The conversations that couples are having now, as they have become cellmates in the prison of a pandemic, are surely running low on kindling.
After “How’s the toilet paper holding out?” and “showering daily — pro or con?” the topics can only slide downward from there.
On Monday, though, Falcons safety Ricardo Allen and his wife, Grace, wandered into one titled, “Rico and Grace Talk About the Power of Our Thoughts.”
Before that last week, there was a monologue from Grace about the state of her pregnancy, the child stubbornly locked in a breech position. Time is running out on the prospects of a natural birth.
The two have encouraged eavesdropping on the discussions of an NFL player and his wife through a podcast — “All in with the Allens” — they began last month on the date of their fifth anniversary. As other spouses may be looking for a little bit of separation within the confines of self-quarantining, these two have invented another way to draw closer.
All these years together — the two met at Purdue, where Ricardo was playing football and Grace was beginning her master’s work in public health — and it has been possible to learn something new about each other through the podcast. For example, Ricardo didn’t know that his wife was the first in her family to go to college until it came up in an episode. Maybe there is an upside to this communication thing.
As it is with most couples, the wife is the brains of the operation. Grace, who has written a lifestyle blog for years, is the one versed in all the modern platforms for sharing. Ricardo is the one who lends the experience of a Falcons fifth-round draft pick in 2014 who has been cut, moved from cornerback to safety, resurrected on the roster by coach Dan Quinn, signed a three-year, $19.5 million extension in 2018, come back from a torn Achilles and is now rehabbing from offseason shoulder surgery.

Stored data entries
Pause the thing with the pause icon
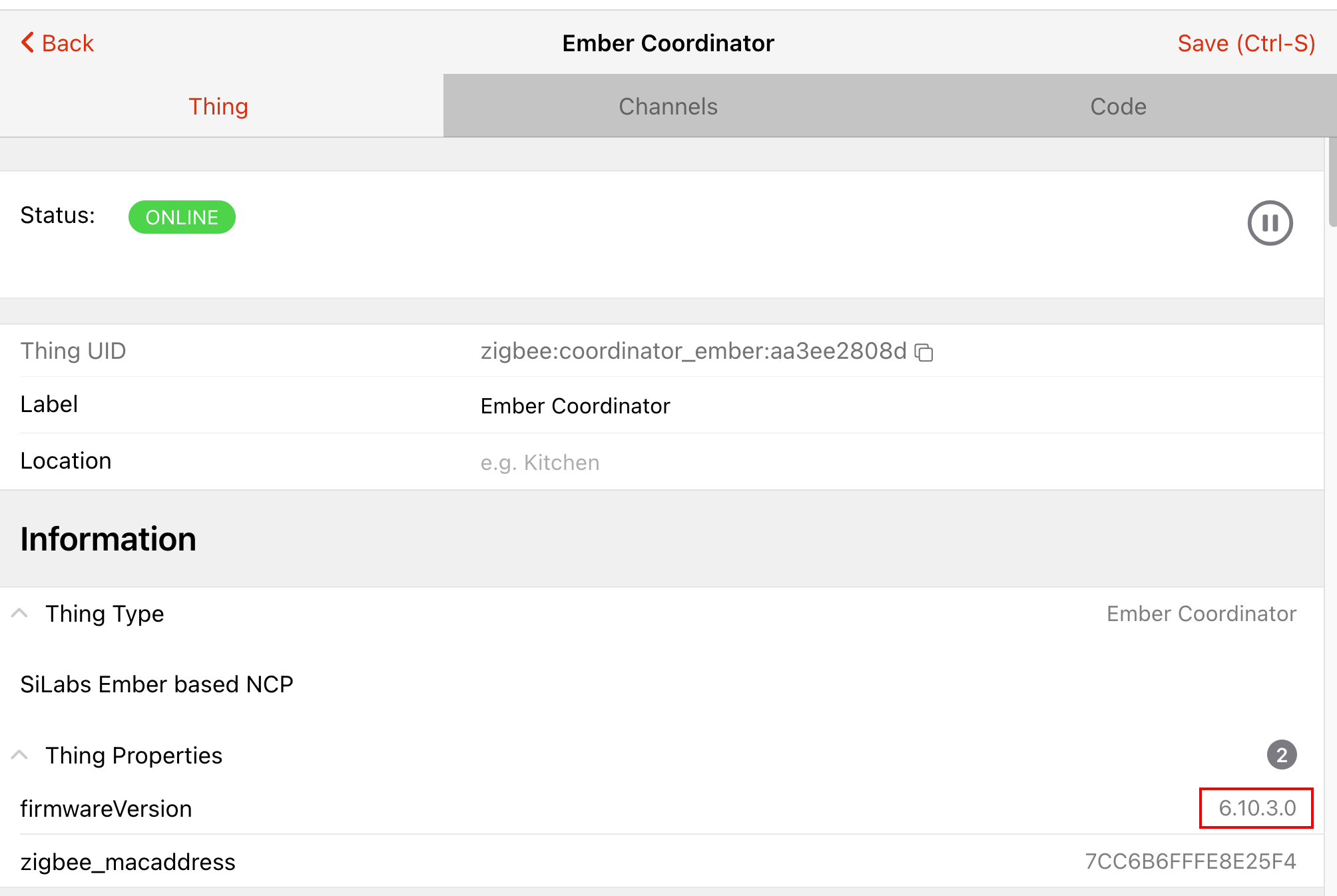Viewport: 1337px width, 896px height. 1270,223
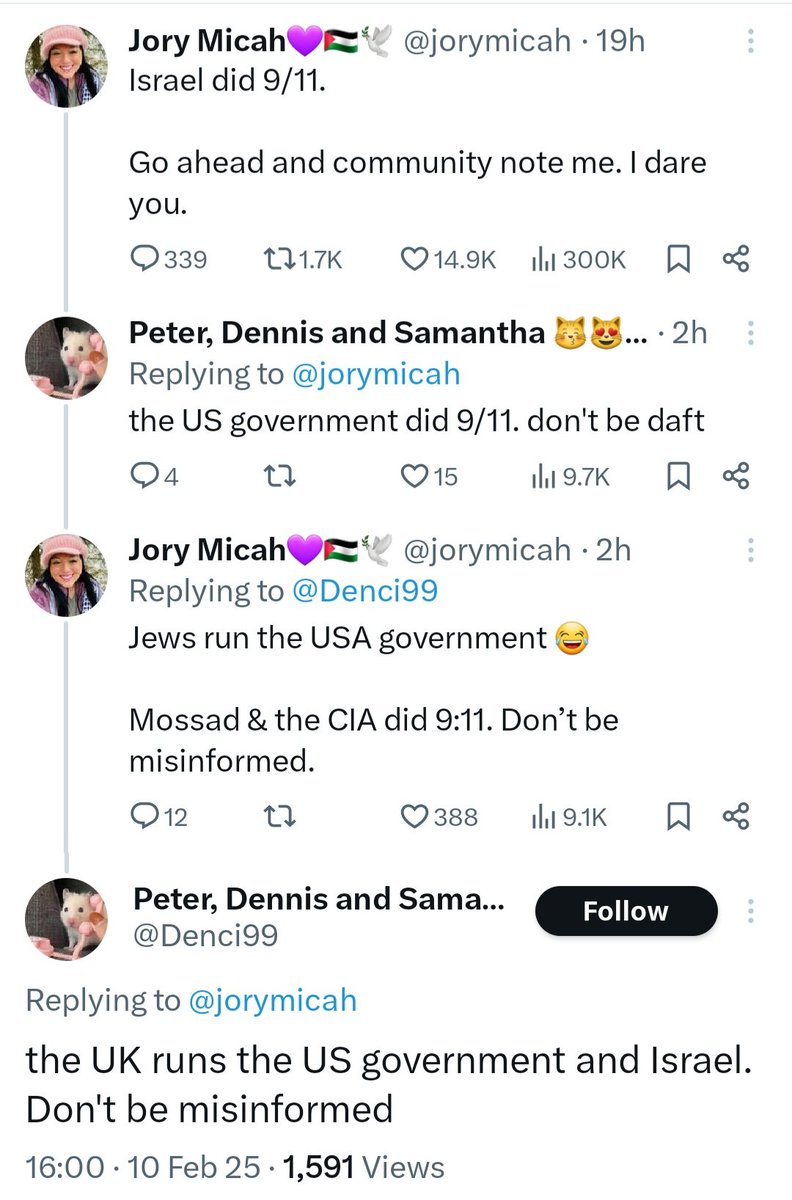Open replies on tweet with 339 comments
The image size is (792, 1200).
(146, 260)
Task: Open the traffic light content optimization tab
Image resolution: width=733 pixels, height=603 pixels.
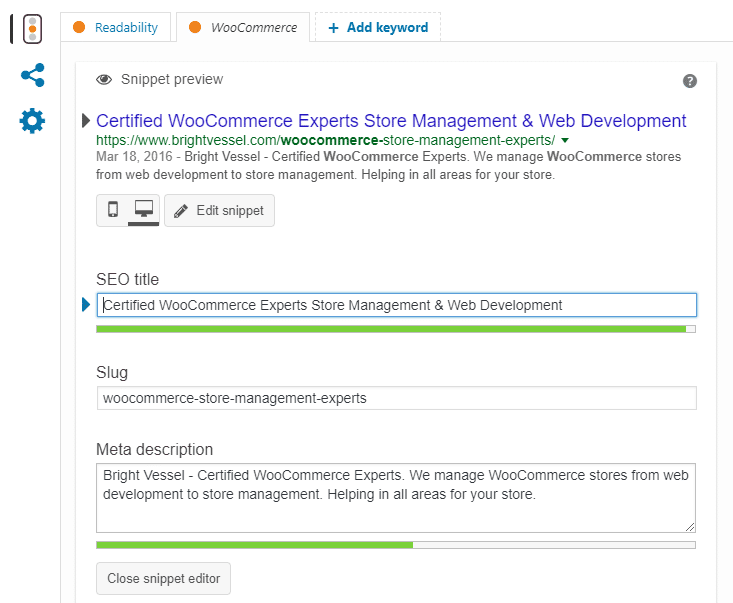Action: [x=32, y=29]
--
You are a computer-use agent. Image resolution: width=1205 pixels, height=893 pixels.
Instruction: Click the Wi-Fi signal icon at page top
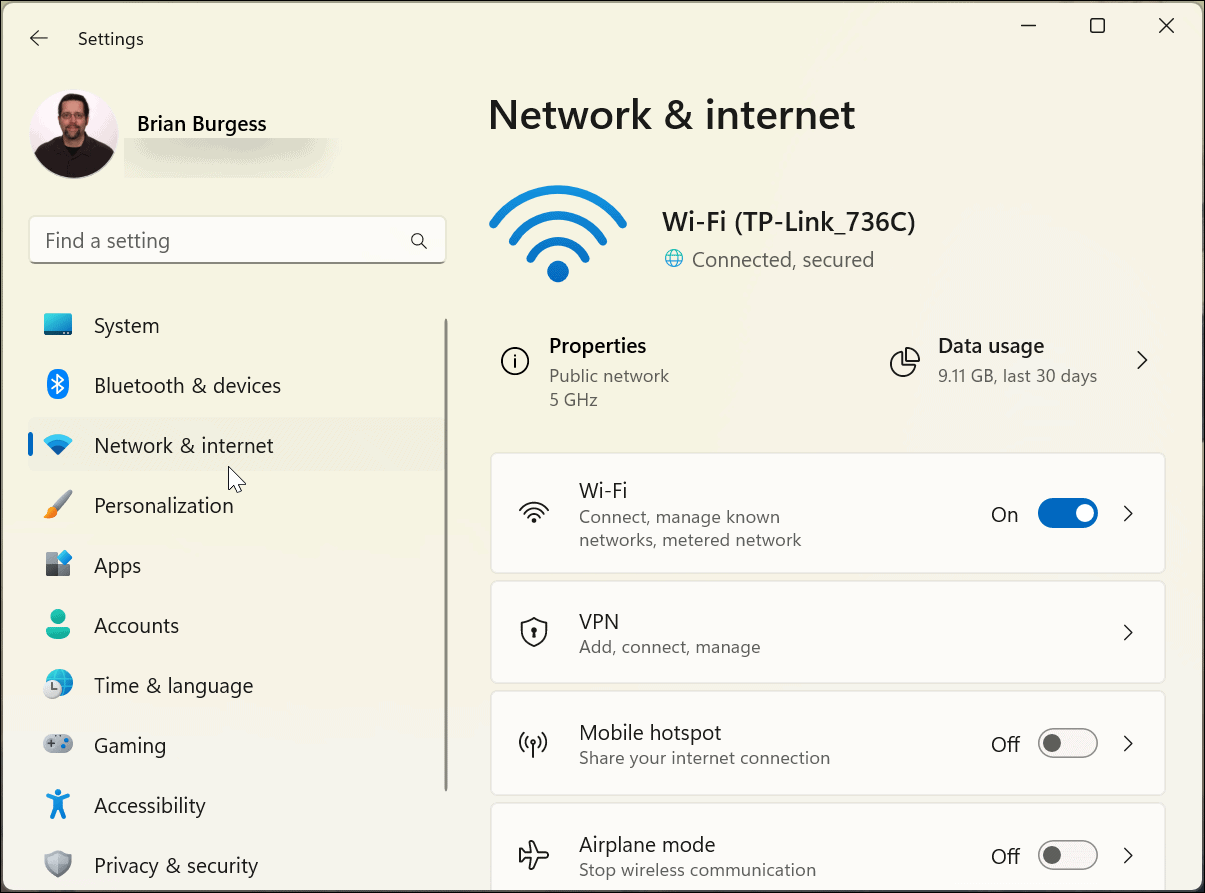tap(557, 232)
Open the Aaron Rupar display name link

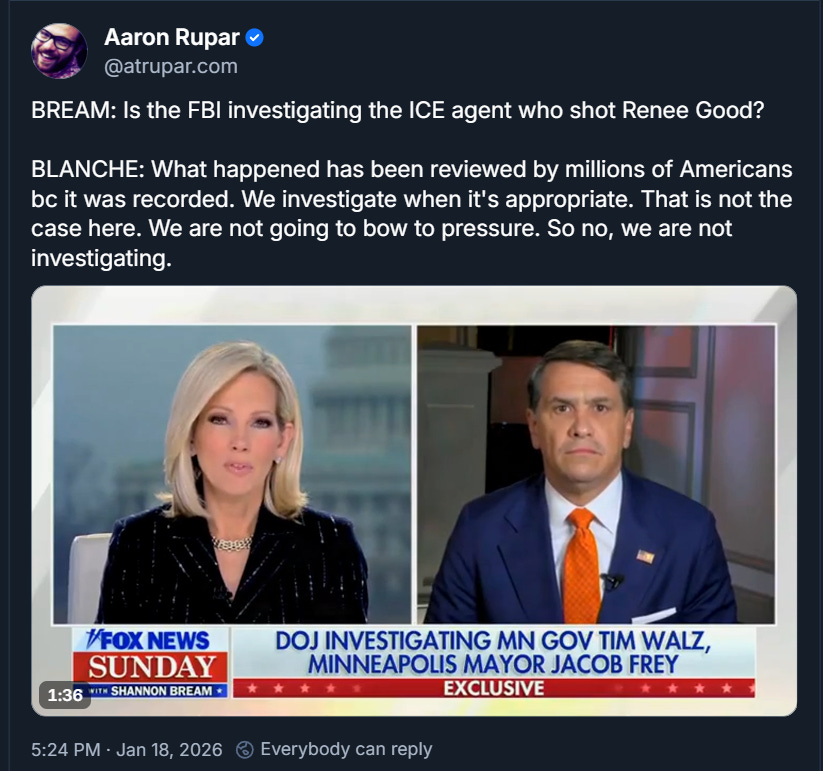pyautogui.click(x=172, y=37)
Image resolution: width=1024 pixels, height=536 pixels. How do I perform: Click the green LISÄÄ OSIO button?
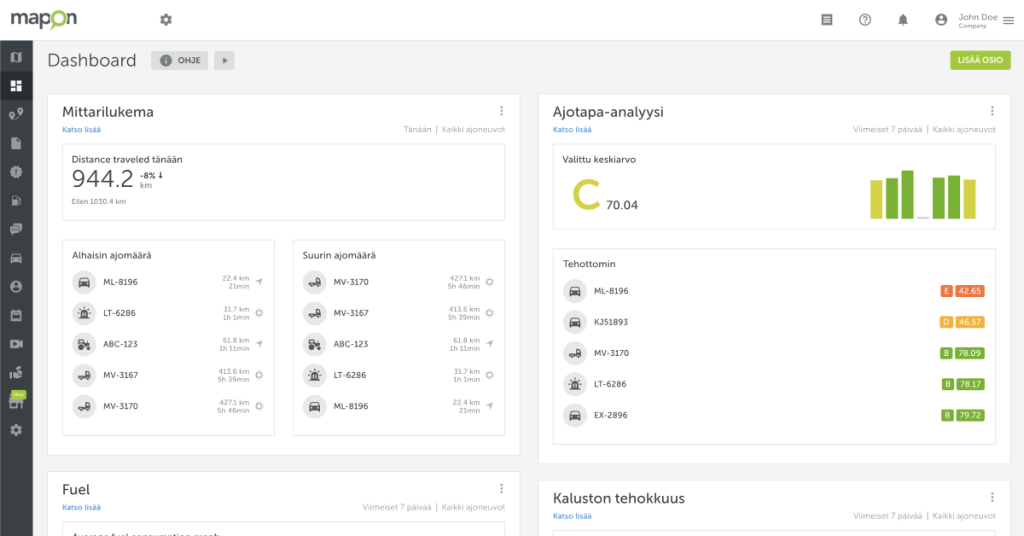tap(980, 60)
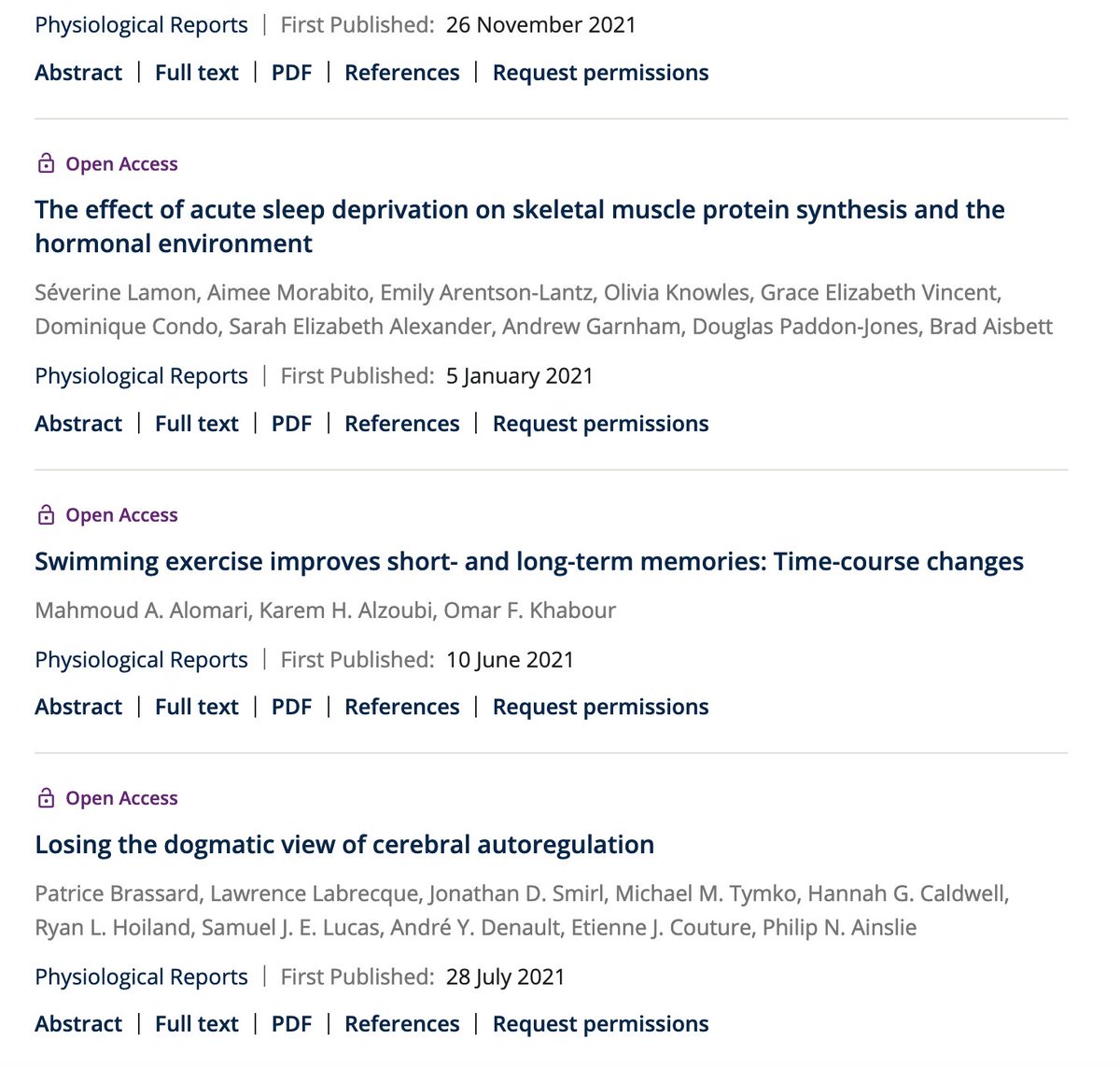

• Required action 1: In one to three sentences, explain why the article about the Allens' podcast calls Grace the brains of the operation.
• Required action 2: Pick up the article about the Allens' podcast after its last sentence and carry it on.

• Task output 1: Grace has written a lifestyle blog for years and is the one versed in all the modern platforms for sharing. That background is why the article casts her as the brains of the operation, while Ricardo contributes his experience as a Falcons player.

• Task output 2:
His motive for doing the podcast is straight-forward enough, the kind of sentiment you’d expect from the Falcons’ Walter Payton Man of the Year for last season. “Put some good stuff out into the universe, put some good energy out,” he said.
“I think that with so much media, it’s not always positive and not always the whole story. I think it’s really cool we have an opportunity to tell the stories ourselves,” Grace added. “Being in the world of sports. Being an interracial couple. All the things we’ve lived through and have ahead of us — being able to tell those stories with our own voices.”
“You don’t hear the best news about athletes being faithful to their wives and being stand-up men and being stand-up fathers. These are all stories that are true for us,” she said.
It’s not as if the two of them were exactly starving for something to do here during the coronavirus shutdown.
After all, two children, son Luca is 4, daughter Lennon is 2, have to be kept from going completely feral.
“I’ll be honest and say in beginning, I had a little more structure for how I thought I wanted the days to go with the kids,” Grace said. “They went from being in preschool three days a week, half-day, to now being home all the time. I wanted to incorporate learning in our day at home. In the beginning that was very black and white — before you can have TV, we’re going to do these worksheets with our breakfast. That’s cool and that’s fun and that works for the first 25 days. But by then I’m 25 days more pregnant, we’re 25 days more into quarantine. And it turns into: OK, let’s go into the backyard and talk about the ant pile, that’s our general science lesson. Let’s put on Disney’s Oceans documentary and call that school for the day.
“The kids are still napping, going to bed at the same time, eating at the same time. The flexibility within the course of the day, that’s a day-to-day thing.”
And, then, there’s a shoulder that must be rehabbed during a time when Ricardo has no access to the team’s training facility. (“It’s feeling good, I’m right on track to where I’m supposed to be right now. My body is coming back together,” Ricardo reports.)
Being the driven sort, he’ll still wake up before the sun and kick off some of the workout prelims before breakfast with the kids. As he’s limited with some of the upper-body weight work, Ricardo said he is doing so much cardiovascular training, burning so many calories, that the Falcons are worried about him coming in too light whenever there is a training camp.
“We’re going to come out of this sooner or later, and things are going to get back to normal. And I’m not going to be that one that’s not ready,” he said.
He has more time to read now, plowing through all kinds of books, tilting toward self-improvement and business and financial reading. Short on football tactics to plot just now, there are long-distance chess matches to conduct. And there’s working on one’s technique in the Push Two Kids in a Double Stroller Up and Down Subdivision Hills workout program.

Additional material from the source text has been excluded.